Nearly 200 Congressmen Ask HHS to Amend Title X Regulations to Disqualify Planned Parenthood for Funding
WASHINGTON — Nearly 200 Congressmen have signed on to letters asking the Department of Health and Human Services (HHS) to amend the federal Title X regulations so as to prohibit funding to organizations that perform abortions, including Planned Parenthood.
“Planned Parenthood has described abortion as ‘a necessary service that’s as vital to our mission as birth control…’ It is time for the Title X funding stream for Planned Parenthood to be turned off,” a letter to Secretary Alex Azar reads. “We urge you to move swiftly to issue regulations for the Title X program that will stop funding for programs where abortion is a method for family planning.”
While Title X already prohibits federal funds from being used for abortion programs, the Congressmen are concerned about Clinton-era regulations that require fund recipients to refer for abortions and allow grantees to be “co-located” with those who perform abortions.
“Co-located centers may be vulnerable to misuse of funds in support of abortion activities, and send a message that abortion is considered a method of family planning in federally funded family planning programs,” one letter states. “To ensure that the federally funded family planning services offered by Title X grant recipients are unquestionably separate and distinct from abortion, Title X service sites should be physically, as well as financially, separate from facilities that provide abortion.”
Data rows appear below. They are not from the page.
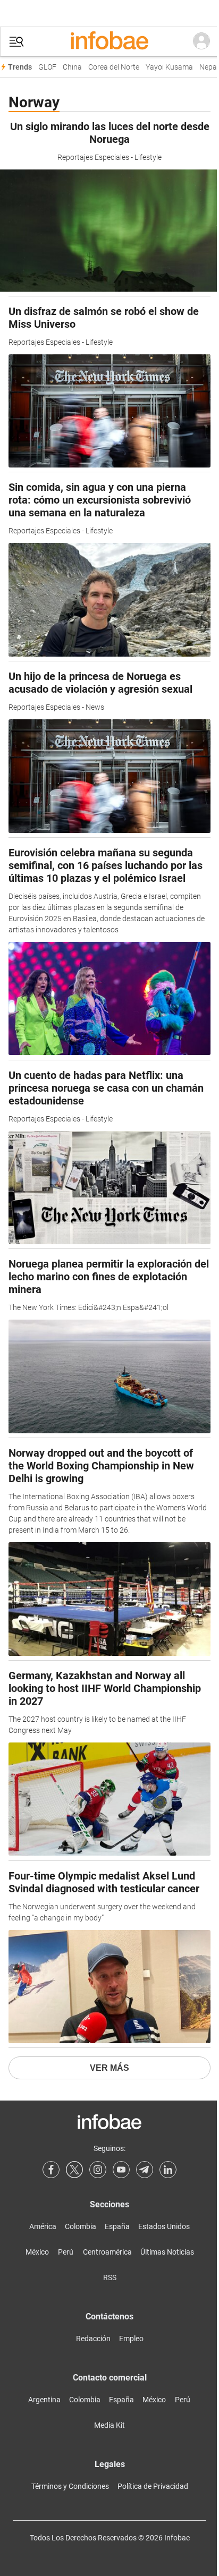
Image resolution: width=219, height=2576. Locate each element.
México (37, 2252)
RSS (109, 2277)
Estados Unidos (164, 2226)
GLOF (47, 67)
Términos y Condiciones (70, 2486)
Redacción (93, 2338)
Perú (65, 2252)
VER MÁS (109, 2067)
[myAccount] (201, 41)
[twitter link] (74, 2169)
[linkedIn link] (167, 2169)
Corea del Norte (113, 67)
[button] (16, 42)
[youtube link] (121, 2169)
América (42, 2226)
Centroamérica (107, 2252)
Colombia (80, 2226)
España (117, 2226)
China (72, 67)
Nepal (208, 67)
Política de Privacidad (152, 2486)
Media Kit (109, 2425)
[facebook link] (51, 2169)
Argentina (44, 2399)
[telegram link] (144, 2169)
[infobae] (109, 41)
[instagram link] (97, 2169)
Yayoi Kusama (169, 67)
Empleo (131, 2338)
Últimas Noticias (167, 2252)
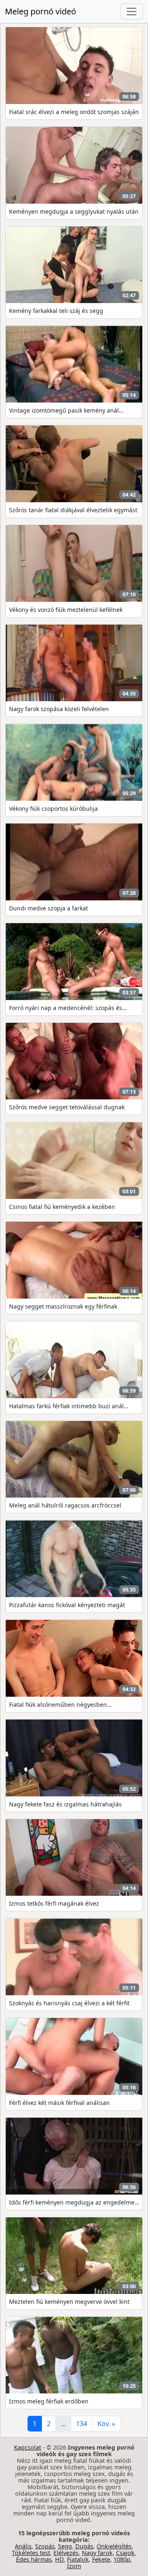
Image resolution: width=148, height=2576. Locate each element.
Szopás (45, 2546)
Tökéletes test (31, 2553)
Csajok (125, 2553)
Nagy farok (97, 2553)
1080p (121, 2559)
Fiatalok (78, 2559)
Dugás (84, 2546)
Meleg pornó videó (40, 11)
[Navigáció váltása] (131, 11)
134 (81, 2423)
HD (59, 2559)
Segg (65, 2546)
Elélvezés (66, 2553)
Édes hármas (34, 2559)
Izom (74, 2566)
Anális (23, 2546)
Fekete (101, 2559)
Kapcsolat (27, 2447)
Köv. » (106, 2423)
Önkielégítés (114, 2546)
“We ask that you restore the regulations issued on February 2, 1988, which clarified that Title X programs may not promote, counsel, or refer clients for abortion or co-locate or combine family planning services with abortion activities,” another requests. “These rules required not only complete financial separation, but also physical separation of abortion activities from Title X service sites and separate personnel.”
Signees include Reps. Chris Smith, R-NJ; Bob Goodlatte, R-Va.; Dr. Larry Buschon, R-Ind.; Barry Loudermilk, R-Ga., Dr. Neal Dunn, R-Fla.; Duncan Hunter, R-Calif.; Dr. Brad Wenstrup, R-Ohio; Claudia Tenney, R-NY; Diane Black, R-Tenn.; and Dr. Roger Marshall, R-Kan.; and Sens. James Lankford, R-Okla.; Tom Cotton, R-Ark.; Dr. Michael Burgess, R-Texas; John Thune, R-SD; Dr. Bill Cassidy, R-La.; Dr. Rand Paul, R-Ky.; Ben Sasse, R-Neb.; Chuck Grassley, R-Iowa; John Barrasso, R-Wy.; and Cindy Hyde-Smith, R-Miss.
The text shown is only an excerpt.